Let Me Take You Back
So, in the late 19th/early 20th centrury, there was this guy named Vilfredo Federico Damaso, born as Wilfried Fritz Pareto in 1848. He was an economist, sociologist and had a beard that would put today's hipsters to utter shame.
Oh, Baby, Hold My Craft Beer
He could do mathematics like a boss, and according to a guy named Benoit Mandelbrot (LOOK AT THIS IMAGE and you'll immediately know what he is famous for) Had said,
His legacy as an economist was profound. Partly because of him, the field evolved from a branch of moral philosophy as practised by Adam Smith into a data intensive field of scientific research and mathematical equations. His books look more like modern economics than most other texts of that day: tables of statistics from across the world and ages, rows of integral signs and equations, intricate charts and graphs.
In a word, do you like looking at charts and graphs and such for Crypto? This guy right here - in part - made it possible.
But there was something else he was famous for. His observations on income distribution in places such as England led to what is now known as the Pareto Principle, or the 80/20 rule. Basically, if you were to look at the distribution of income of say Italy, the United States, whatever, you'll notice a trend; roughly speaking, 20% of the population tends to own 80% of the wealth. This is seen in many places, and if you're with me up to this point, you probably know what I'm about to tell you.
The Problem of Whales.
Pick a cryptocurrency, any cryptocurrency. Look at their blockchain explorer and observe the ownership amount of the top 20% of the holders. You will likely find that 80% of the asset is owned by these people. This isn't a hard and fast fact of course, and there are exceptions in some cases. However, you will see this pattern emerge in many places of ownership. It's a natural consequence of an unfettered market and the ability for people to freely buy and earn the currency of their choice.

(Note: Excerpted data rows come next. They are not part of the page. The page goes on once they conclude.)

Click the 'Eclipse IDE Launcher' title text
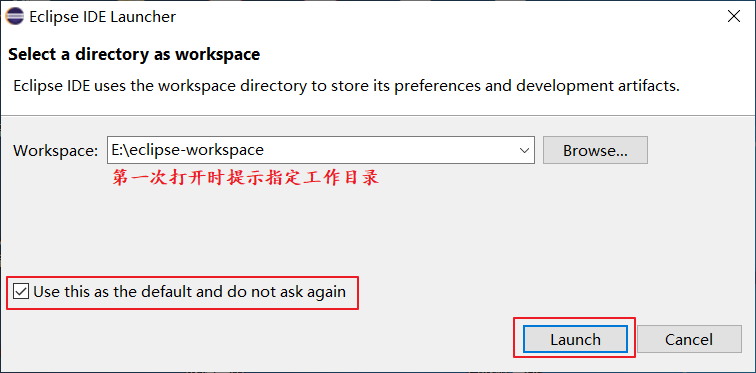The image size is (756, 373). point(103,17)
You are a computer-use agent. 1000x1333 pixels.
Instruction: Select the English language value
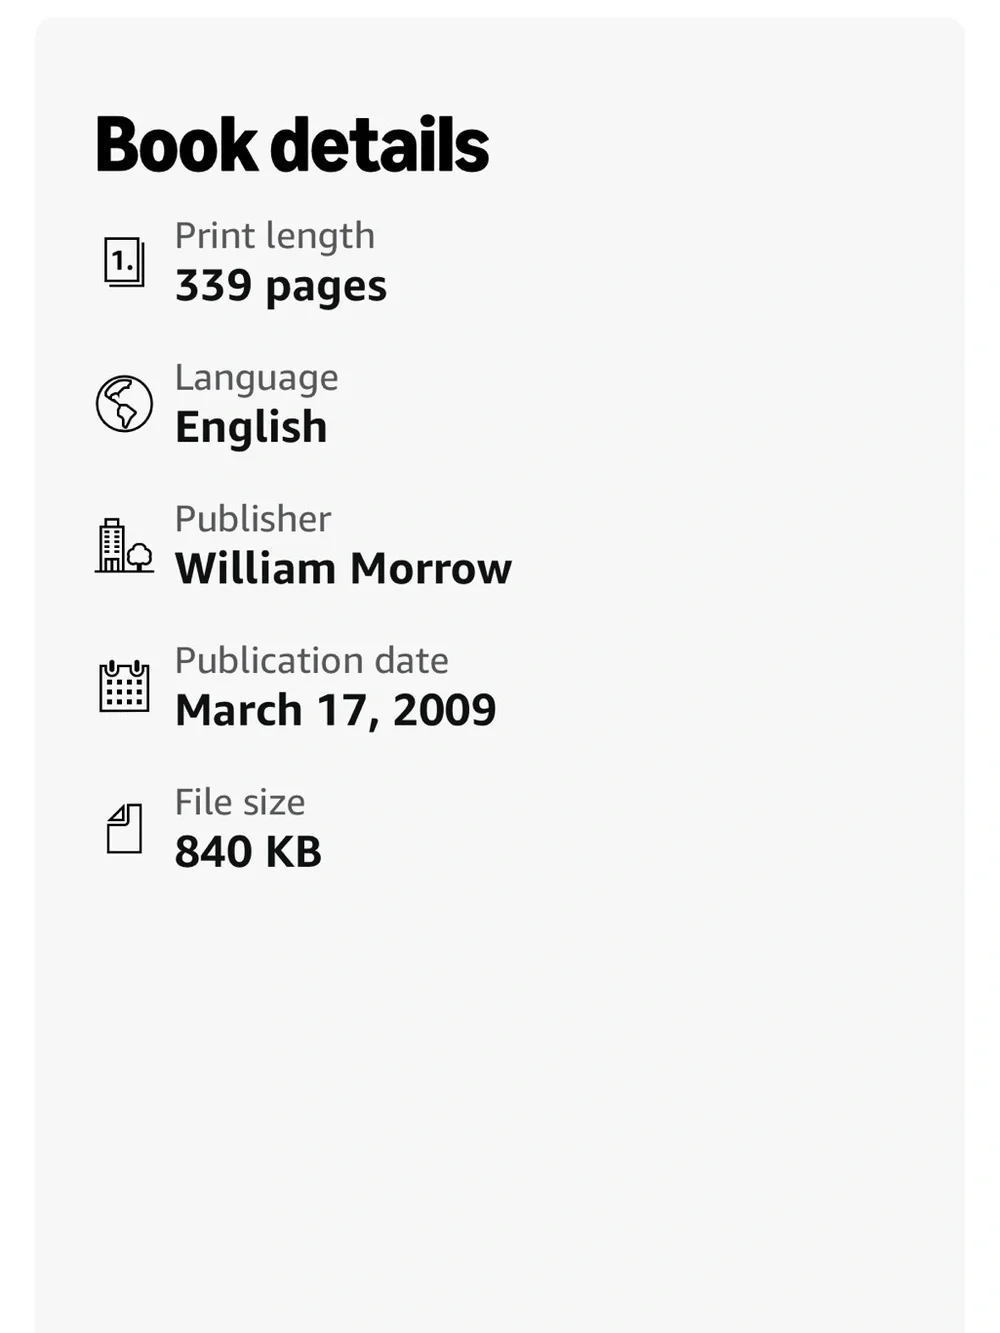251,428
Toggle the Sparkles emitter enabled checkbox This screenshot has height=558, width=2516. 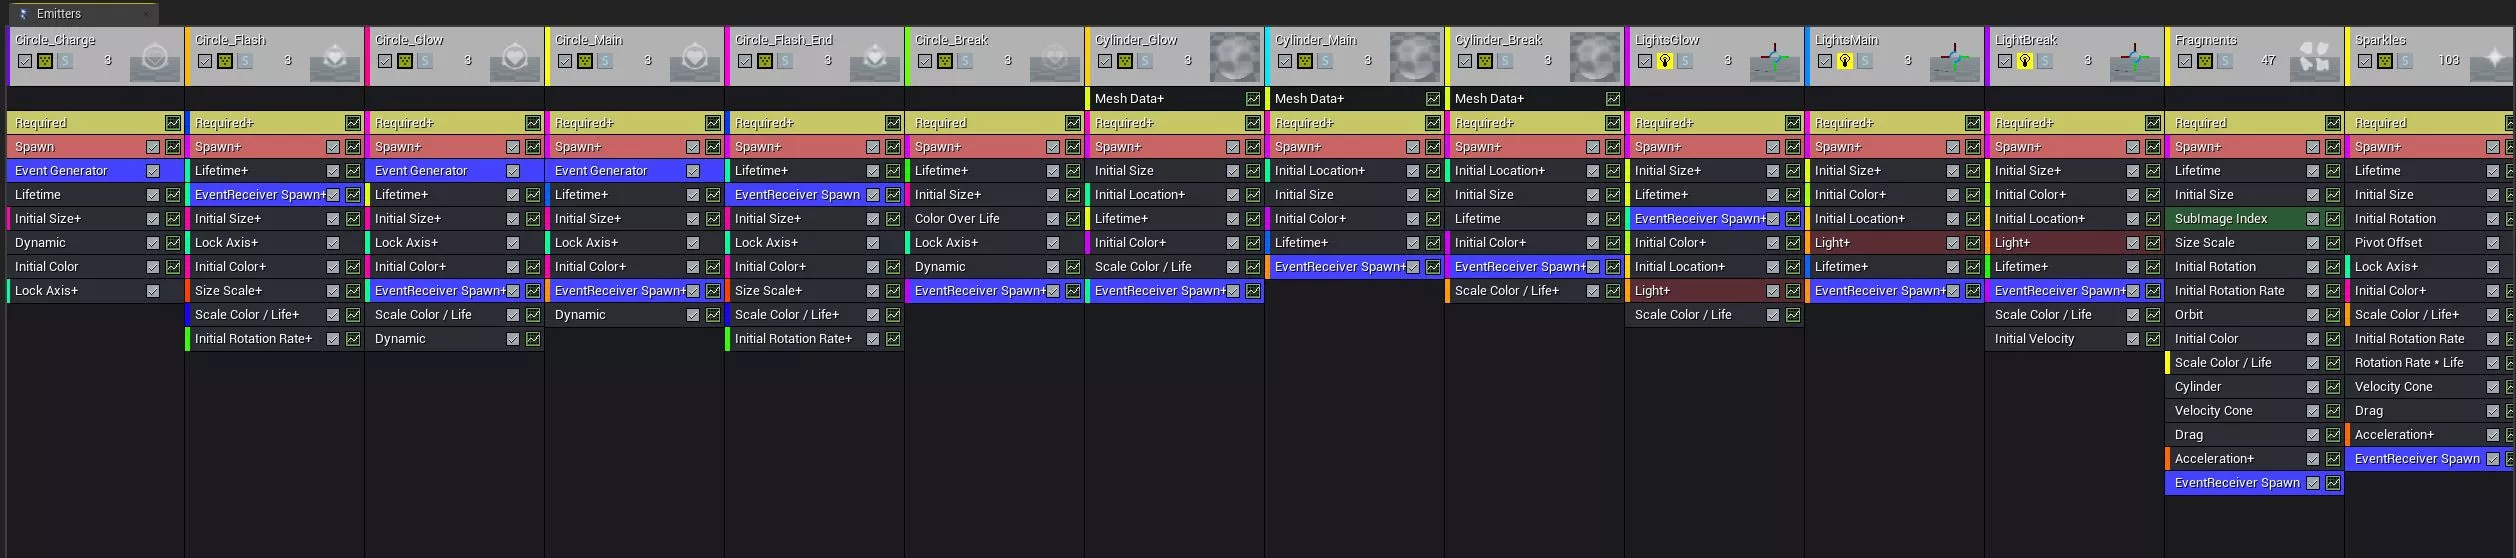[x=2365, y=61]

As a quick disclaimer, I want to let you know that it would not serve me well to devolve this conversation into the economic or political nuances that accompany discussing free market capitalism, and I have no desire to do so. That being said, I will make one lone observation; There are whales in the crypto space, and they tend to hold a lot of power.
I need not go into further detail with citing the Steemit/Hive Community because you already know what I'm talking about. Our old boy Justin Sun owns a disproportionate amount of Steem and were it not for the actions of some Witnesses, would be able to overrule everybody. When you implment a DPoS system like Steem (or Hive, or basically any applicable crypto) you will run into a situation where well resourced actors can upend a community without a single thought. This is, in some respect, the consequences of a Pareto Distribution; Accumulation of power in a very centralized manner is a direct consequence of the system. We have seen this before in Tron; Binance SR holds a ridicuously disproportionate share of the votes, and along with the top 20 percent of folks at the top, they make up the lion's share of the power.

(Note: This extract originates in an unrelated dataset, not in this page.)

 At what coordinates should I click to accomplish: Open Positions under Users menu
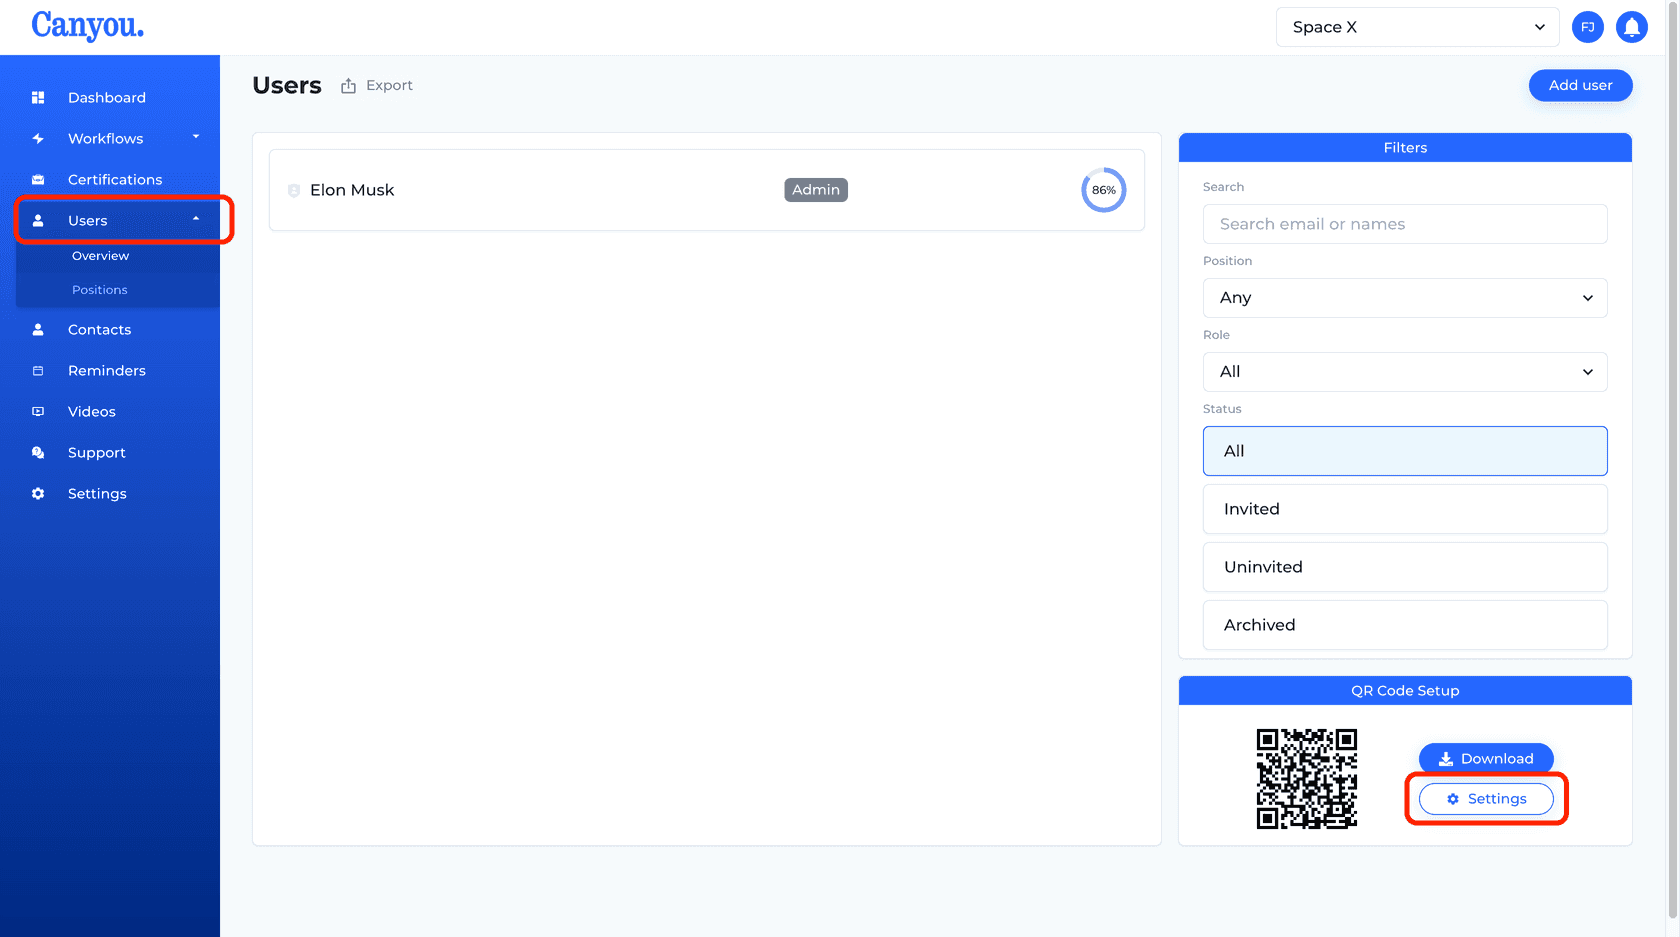click(x=100, y=290)
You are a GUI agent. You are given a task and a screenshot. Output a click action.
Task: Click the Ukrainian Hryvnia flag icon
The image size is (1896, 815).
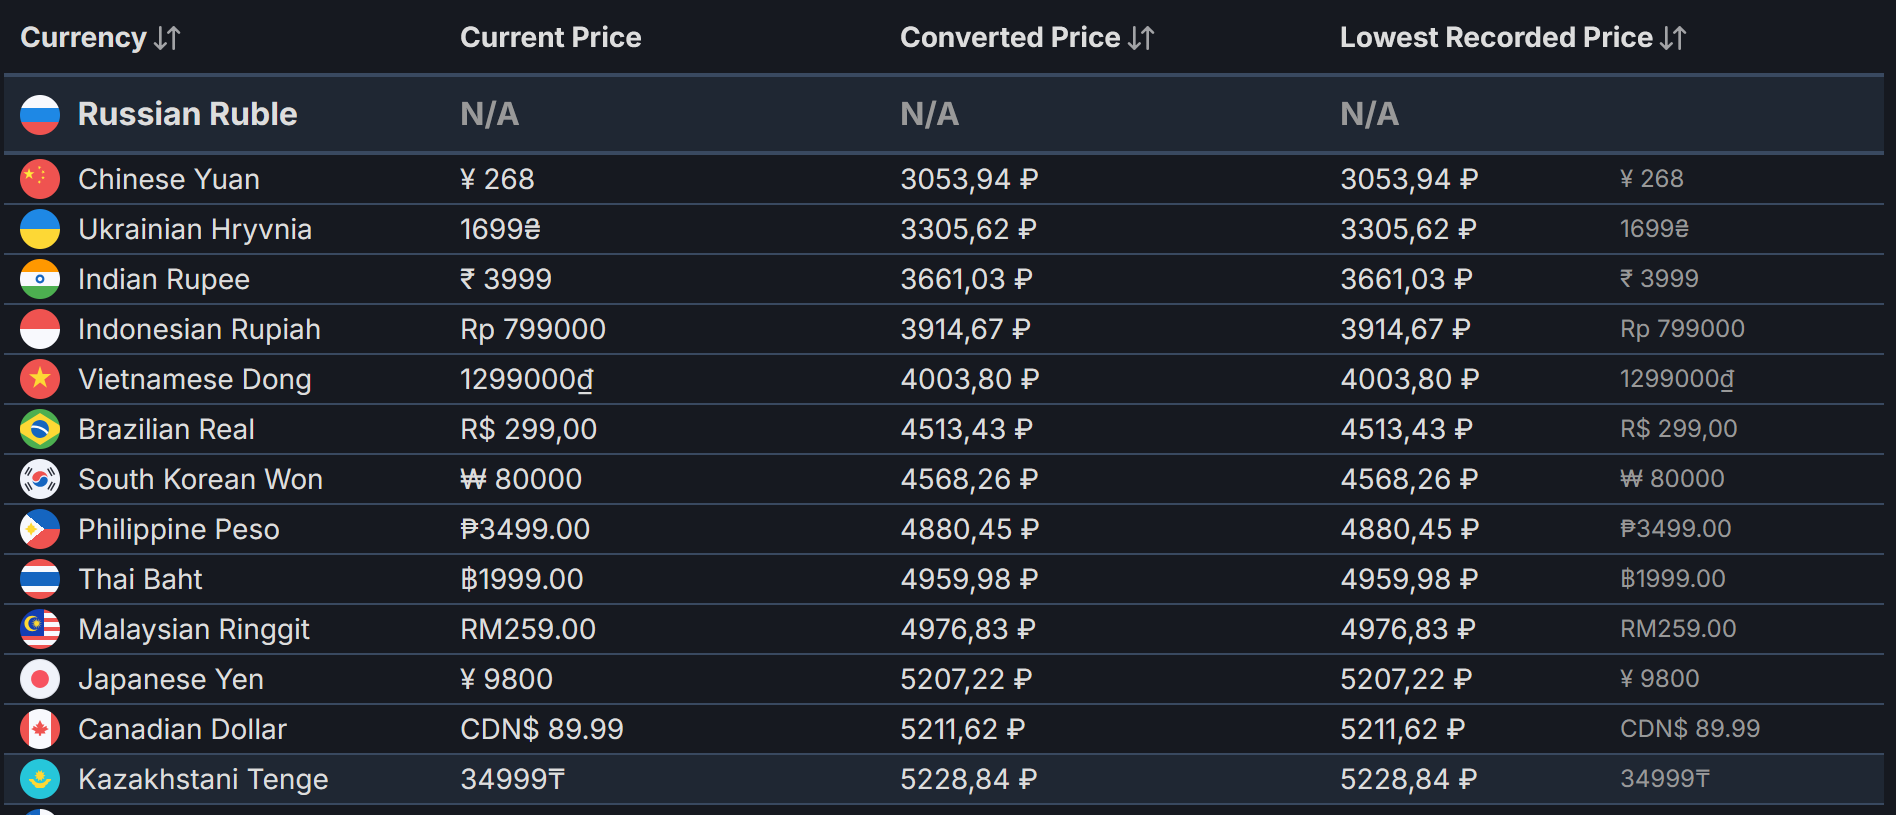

I think it goes without saying that history has shown that a state of affairs like this can be extraordinarily disrupting to a community.
So Ginger Man, What's the Solution Here?
Unfortunately, my limited research has not yet shown me an easy solution. When I say easy, I mean easy in the sense of maximizing freedom of the user base in question, while actually solving the problem. For example, say you had a DPoS Crypto, but a stipulation in the blockchain is that there is a hard cap on how much of the currency any one person/account/wallet can hold. Abuse and manipulation issues notwithstanding, this could in theory solve the problem to a degree. Or, it could simply shift the goalposts; even with a hard cap you can have subsets of people with less of the currency and a top 20% with a disproportionate share. I believe the latter would be more likely, and the consequences would simply be exacerbated by a community downtrodden by a simple rule. Their freedom of action would be compromised.
Another idea might be to shift the power of votes with the power being contingent upon the distribution of currency in the system. In short, the more you have, the less each vote per coin/token affords you. This has its own obvious problems, not to mention the seemingly monolithic task that would be globally assigning a "vote value" continuously on what could be considered a largely stochastic system of inflows, outflows, and exchanging. In any case, should someone with one token really have more or equivalent power than one with a hundred? It's a non-starter! The bigger thing that emerges from this is while you might be able to decentralize the power or the currency per capita, you run into an issue where a rule becomes a central feature of a distributed ledger. That... seems to me to be something that could very much be a problem.
So, being little more than your local Internet Asshole with an opinion, I leave the solution to you as homework. How would you try and solve this problem? Again, my knowledge is limited and I'm open to learning more from the community. Am I wrong! Tell me! I'd love to be corrected.